A meaty part 2 today, which introduces a whole new algorithmic requirement. We have to find the shortest path from the start to the trapped friend. Like Day 15 this can be solved with an application of Dijkstra's algorithm. The difference here is that the cost of moving from region to region varies depending on the equipped tool, and indeed in some cases transitions are not possible due to incompatible tools.

First we'll model the tools, the mappings to region types:

enum class Tool(val symbol: Char) { 
    NEITHER('N'),
    TORCH('T'),
    CLIMBING_GEAR('C')
}

fun Square.availableTools(): Set<Tool> = when(type) {
    Type.ROCKY  -> setOf(Tool.CLIMBING_GEAR, Tool.TORCH)
    Type.WET    -> setOf(Tool.CLIMBING_GEAR, Tool.NEITHER)
    Type.NARROW -> setOf(Tool.TORCH, Tool.NEITHER)
}

Dijkstra's algorithm needs a "current best" value for each position in the graph. This is a product of time and equipped tool. We'll also make some helpers for deriving new states:

data class State(val time: Int, val tool: Tool)

fun State.move(p: Pos) = State(time + 1, tool)
fun State.changeTool(t: Tool) = State(time + 7, t)

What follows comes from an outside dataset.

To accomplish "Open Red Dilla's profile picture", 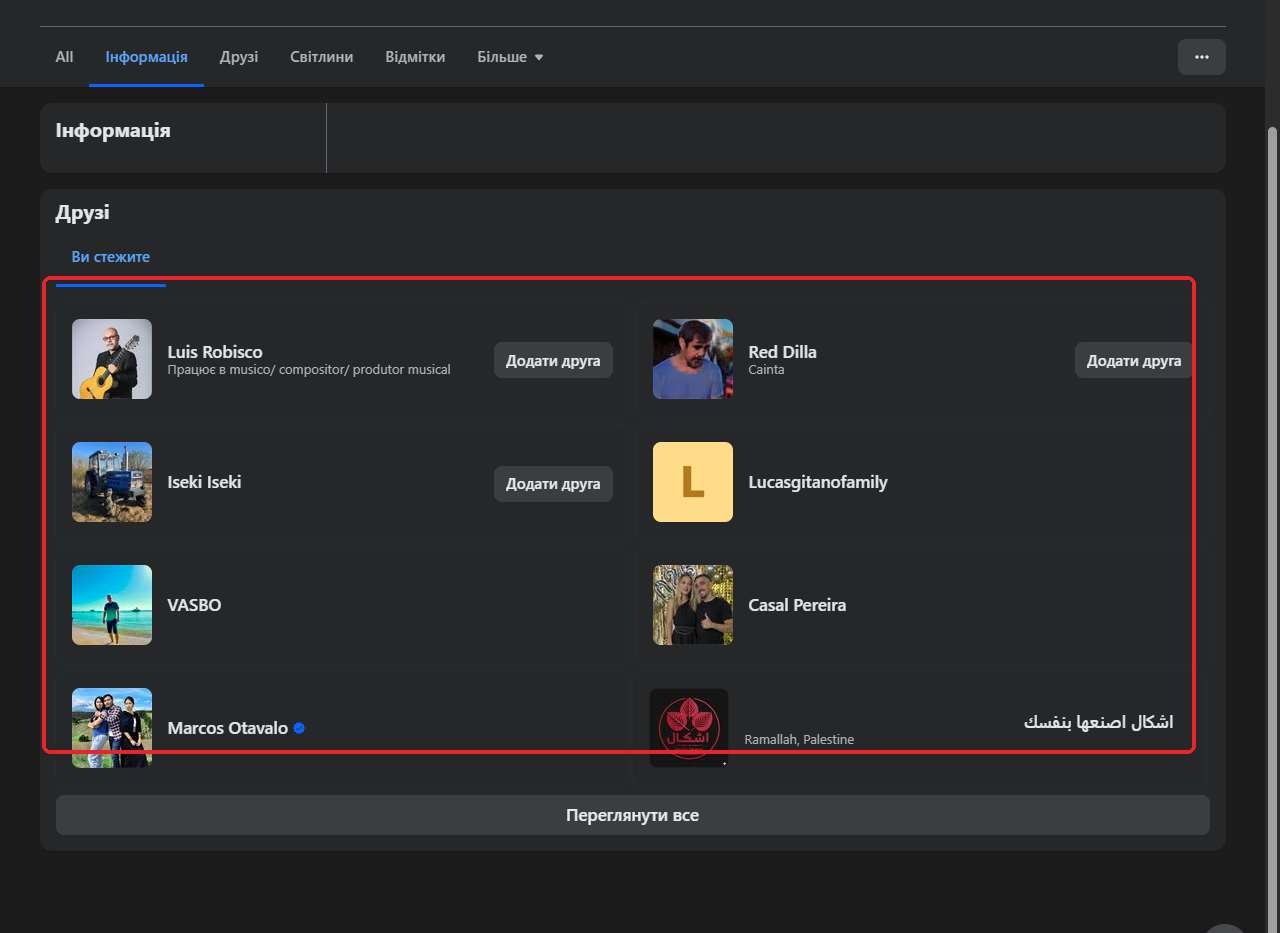I will pos(693,359).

The Dijkstra algorithm follows the same basic structure as before:

  1. Start with all positions unvisited and the current position at the start
  2. While we haven't visited the end position:
    • Calculate the cost of moving to all the neighbours of the current position
    • If this is less than the current cost for that neighbour, update it
    • Move to the unvisited position with the current least cost
  3. The minimum cost is left in the end position
fun Cave.dijkstra(start: Pos, end: Pos): State {
    val unvisited = grid.positions().toMutableSet()

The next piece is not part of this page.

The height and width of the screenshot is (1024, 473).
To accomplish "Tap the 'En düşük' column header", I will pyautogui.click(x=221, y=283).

    val noPath = State(Int.MAX_VALUE, Tool.NEITHER)
    val states = makeGrid(limit.x+1, limit.y+1, noPath)

    fun valid(p: Pos) = 
        unvisited.contains(p) && 0 <= p.x && p.x <= limit.x && 0 <= p.y && p.y <= limit.y

    states[start] = State(0, Tool.TORCH)

    while (unvisited.contains(end)) {

        val minTime = unvisited.map { p -> states[p].time }.min()
        unvisited.filter { p -> states[p].time == minTime }.forEach { current ->
            val availableTools = grid[current].availableTools()
            val state = states[current]

            current.neighbours().filter(::valid).forEach { neighbour ->
                // we'll come to updating neighbours in a bit
            }

            unvisited.remove(current)
        }
    }

    return states[end]
}

The difference today is that the cost of moving to a neighbour position is considerably more complex and must take the transition of tools into account. Firstly, we must match the tools available at the current position with the tools available at the neighbour position. Then:

  1. If we can move to the neighbour without changing tool the cost is 1 minute.
  2. Or if we can move to the neighbour after changing tool the cost is 7 minutes to change tool then 1 minute to move.
  3. Or if no tool change is possible to reach the neighbour, the move is impossible.
val neighbourTools = if (neighbour == end) setOf(Tool.TORCH) else grid[neighbour].availableTools()

val neighbourState =
    if (neighbourTools.contains(state.tool))
        state.move(neighbour)
    else {
        val commonTools = neighbourTools.intersect(availableTools)
        if (commonTools.isEmpty())
            noPath
        else 
            state.changeTool(commonTools.first()).move(neighbour)
    }

if (neighbourState.time < states[neighbour].time) {
    states[neighbour] = neighbourState
}   

The final aspect of part 2 is that the optimal route may extend beyond the target position. We have no idea how far, but changing tools takes eight times longer than just moving, so the furthest beyond the direct route to the target we might go without changing tools is approximately eight times more. Fudging it a bit and waiting a good old time for the answer:

fun part2(input: Model): Int? =
    (1..8).map { scale ->   
        val cave = Cave(input, Pos(input.target.x*scale, input.target.y*scale))
        val state = cave.dijkstra(Pos(0, 0), input.target)
        state.time
    }.min()
}

Sadly this doesn't get me an answer that Advent of Code is happy with. I am seeing a longer path for scale=4 than scale=3, which is strange, and points to the path being dependent on the order that the positions are visited rather than the intrinsic properties of the positions. I'll keep working on this one.